Background: Organic cation transporter 1 (OCT1, SLC22A1) is a membrane transporter that is important for therapeutic effect of the antidiabetic drug metformin. Its liver-specific expression in hepatocytes is strongly controlled by hepatocyte nuclear factor-4α (HNF4α). HNF4α expression and transcriptional activity have been demonstrated to be augmented by glucocorticoid receptor (GR) in human hepatocytes and rodent livers.
Methods: It was examined whether GR activation indirectly induces OCT1 gene expression via HNF4α up-regulation in primary human hepatocytes. We also examined which other transcription factors are involved in OCT1 gene expression and whether they are regulated by dexamethasone using qRT-PCR and gene reporter assays.

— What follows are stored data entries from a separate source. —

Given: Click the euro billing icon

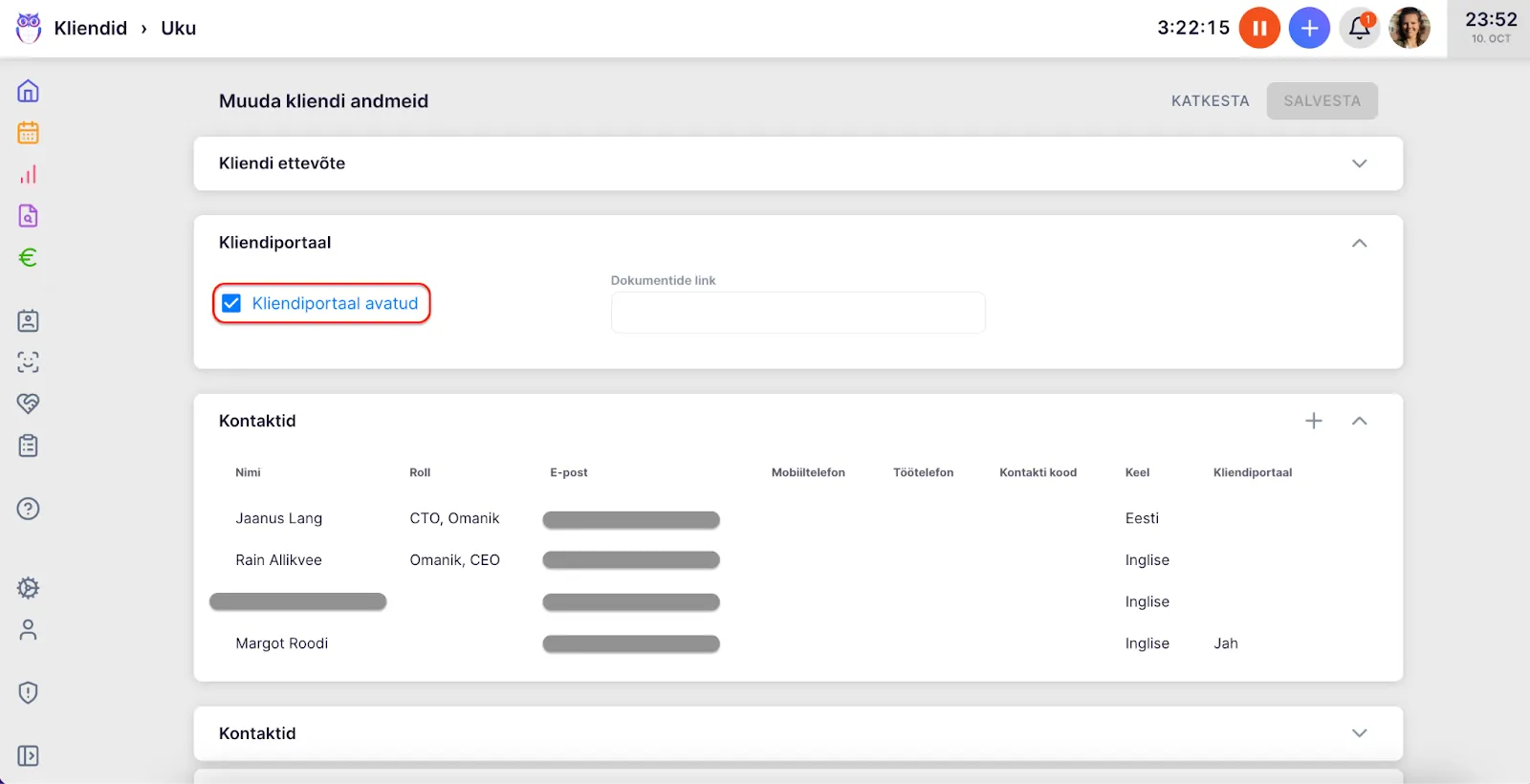Looking at the screenshot, I should [x=29, y=257].
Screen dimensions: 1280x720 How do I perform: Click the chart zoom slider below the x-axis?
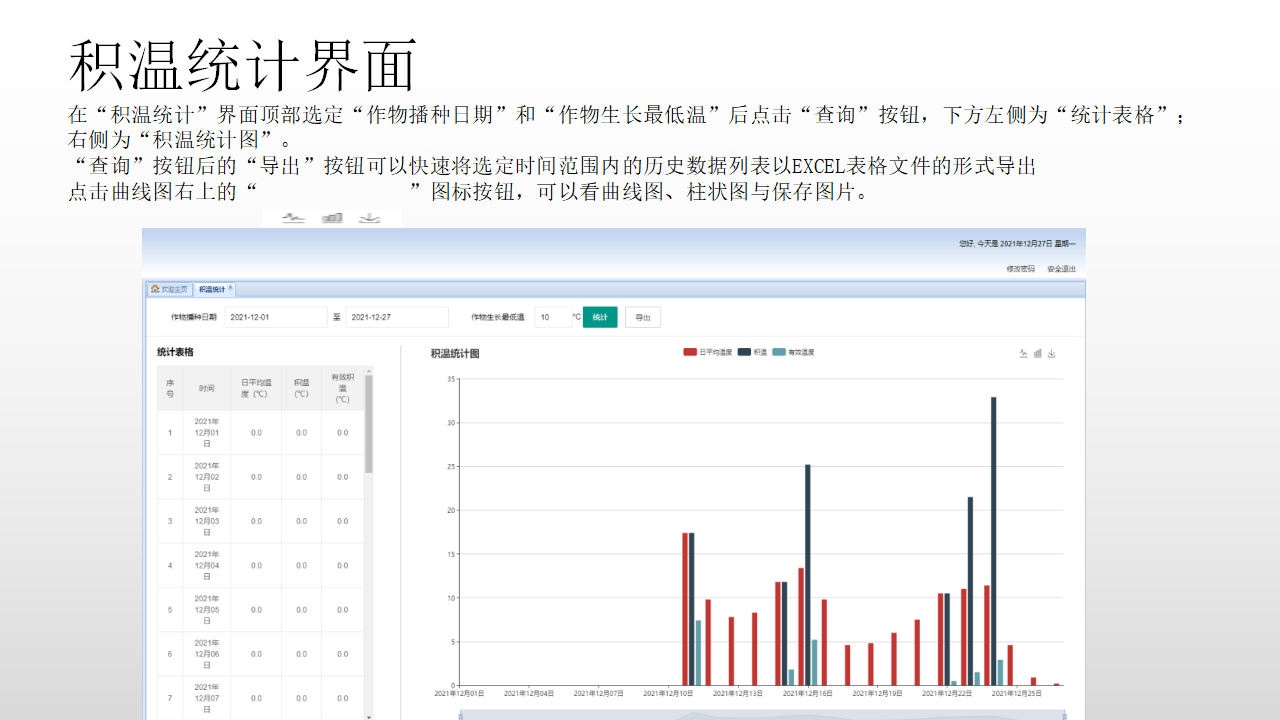[x=760, y=714]
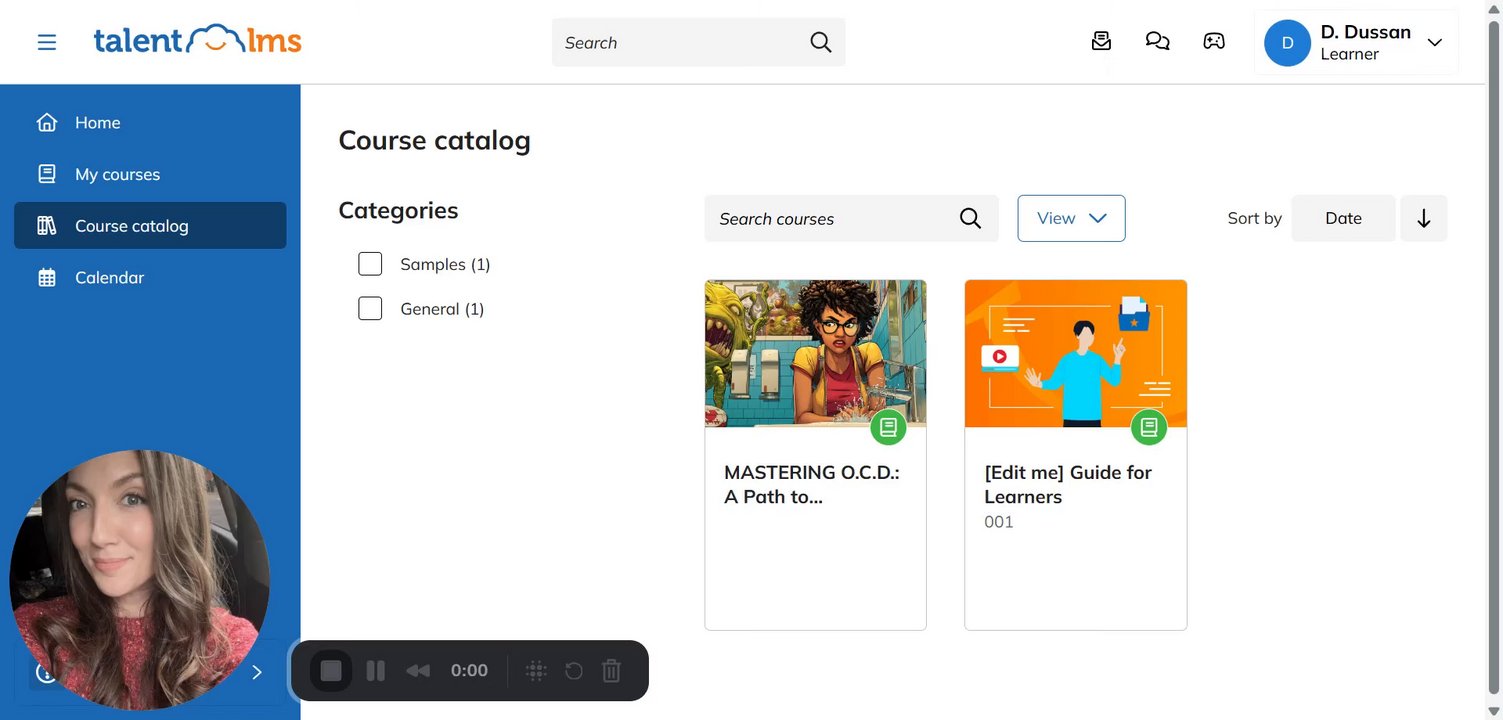Go to Home in sidebar
Viewport: 1503px width, 720px height.
(97, 123)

Results: We found that dexamethasone significantly up-regulates OCT1 mRNA and protein in normal primary human hepatocytes, but not in hepatocyte-derived tumor cell lines HepG2 and MZ-Hep1. Consistently, we observed that HNF4α is induced by dexamethasone in primary human hepatocytes, but not in hepatocyte tumor-derived cell lines. Viral transduction of MZ-Hep1 cells with the expression constructs for HNF4α, CCAAT/enhancer binding proteins β (C/EBPβ) and peroxisome proliferator-activated receptor-γ coactivator 1α (PGC1α) demonstrated significant roles of the transcription factors in OCT1 gene regulation. We found that expression of OCT1 mRNA in human livers significantly correlates with C/EBPβ and HNF4α mRNAs expression and that C/EBPβ co-transfection stimulates OCT1 gene reporter construct in HepG2 cells. Nevertheless, neither C/EBPβ nor PGC1α were upregulated in human hepatocytes by dexamethasone.
Conclusion: We can conclude that GR-induced expression of HNF4α may contribute to indirect OCT1 gene up-regulation by dexamethasone in primary human hepatocytes, but not in hepatocyte-derived tumor cell lines.